◆ What the task asks: Output the lines beginning with the one containing "Image resolution: width=1363" and continuing through the one containing "(x=1109, y=78)", reproducing them exactly and including nothing else from the listing.

◆ Entries:
++++

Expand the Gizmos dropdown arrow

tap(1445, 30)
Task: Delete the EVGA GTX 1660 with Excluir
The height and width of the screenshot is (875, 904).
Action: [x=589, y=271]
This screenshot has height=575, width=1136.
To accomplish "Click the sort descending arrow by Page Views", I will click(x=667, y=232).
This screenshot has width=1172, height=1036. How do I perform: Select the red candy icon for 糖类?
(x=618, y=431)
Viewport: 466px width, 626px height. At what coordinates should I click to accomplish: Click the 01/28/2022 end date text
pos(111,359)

++++

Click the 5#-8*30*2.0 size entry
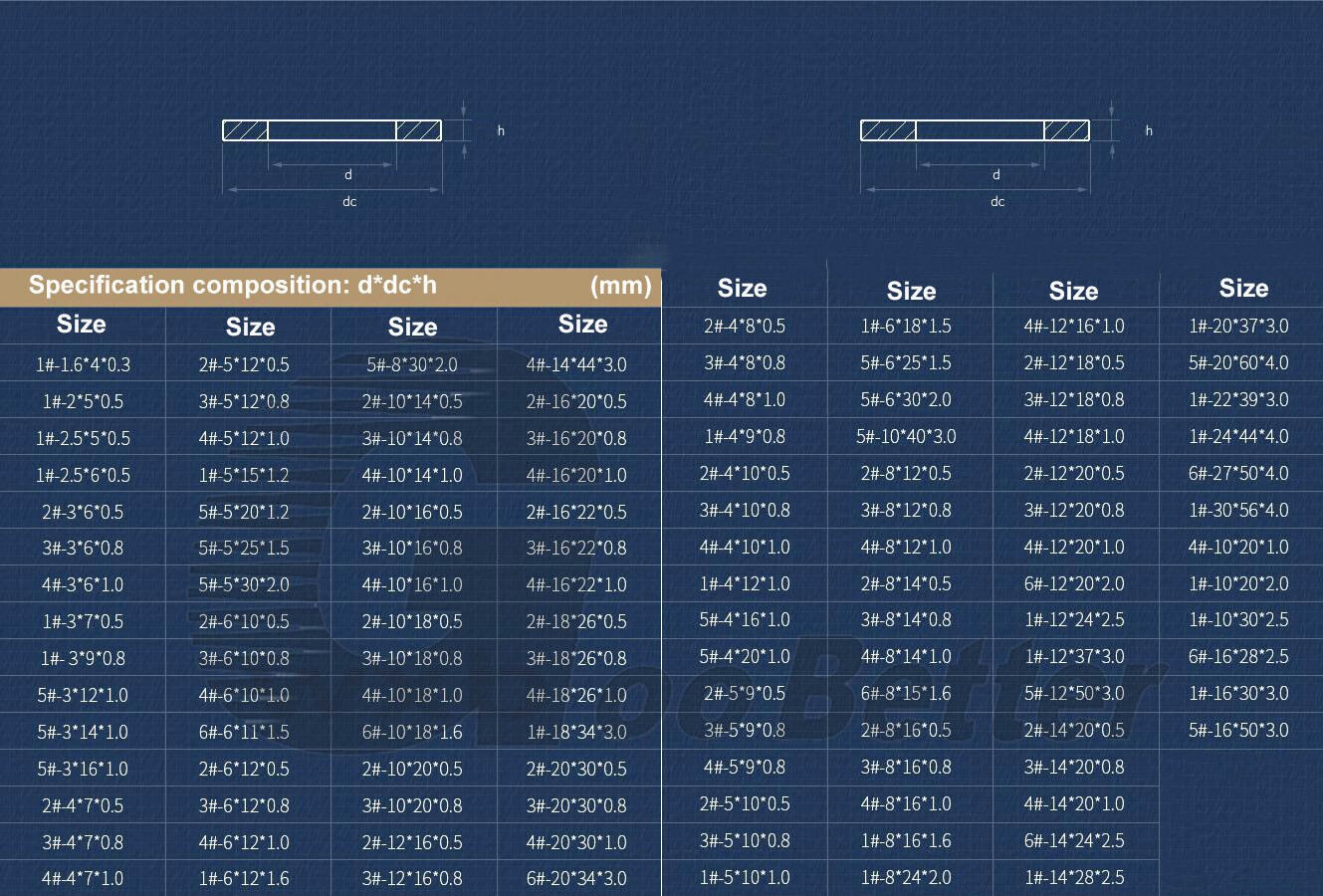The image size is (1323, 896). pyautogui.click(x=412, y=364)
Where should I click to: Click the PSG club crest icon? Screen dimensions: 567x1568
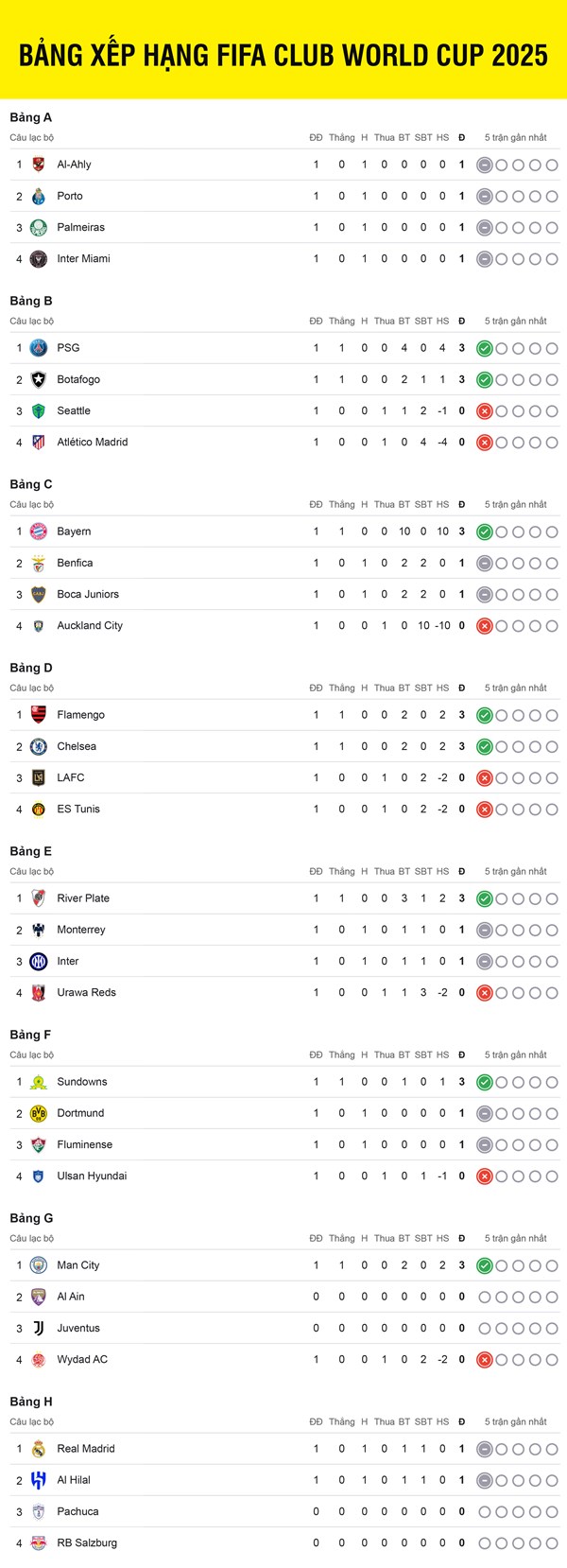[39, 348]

++++

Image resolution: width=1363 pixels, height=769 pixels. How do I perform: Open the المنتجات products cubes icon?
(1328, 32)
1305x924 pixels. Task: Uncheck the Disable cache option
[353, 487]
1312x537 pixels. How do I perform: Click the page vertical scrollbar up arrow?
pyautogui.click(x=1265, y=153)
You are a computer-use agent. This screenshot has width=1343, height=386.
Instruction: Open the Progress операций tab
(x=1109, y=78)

++++

◆ Output below:
Image resolution: width=1363 pixels, height=769 pixels. How do I perform: Open the المنتجات products cubes icon?
(1328, 32)
1305x924 pixels. Task: Uncheck the Disable cache option
[353, 487]
1312x537 pixels. How do I perform: Click the page vertical scrollbar up arrow?
pyautogui.click(x=1265, y=153)
You are a computer-use agent. This screenshot has width=1343, height=386.
Instruction: Open the Progress операций tab
(x=1109, y=78)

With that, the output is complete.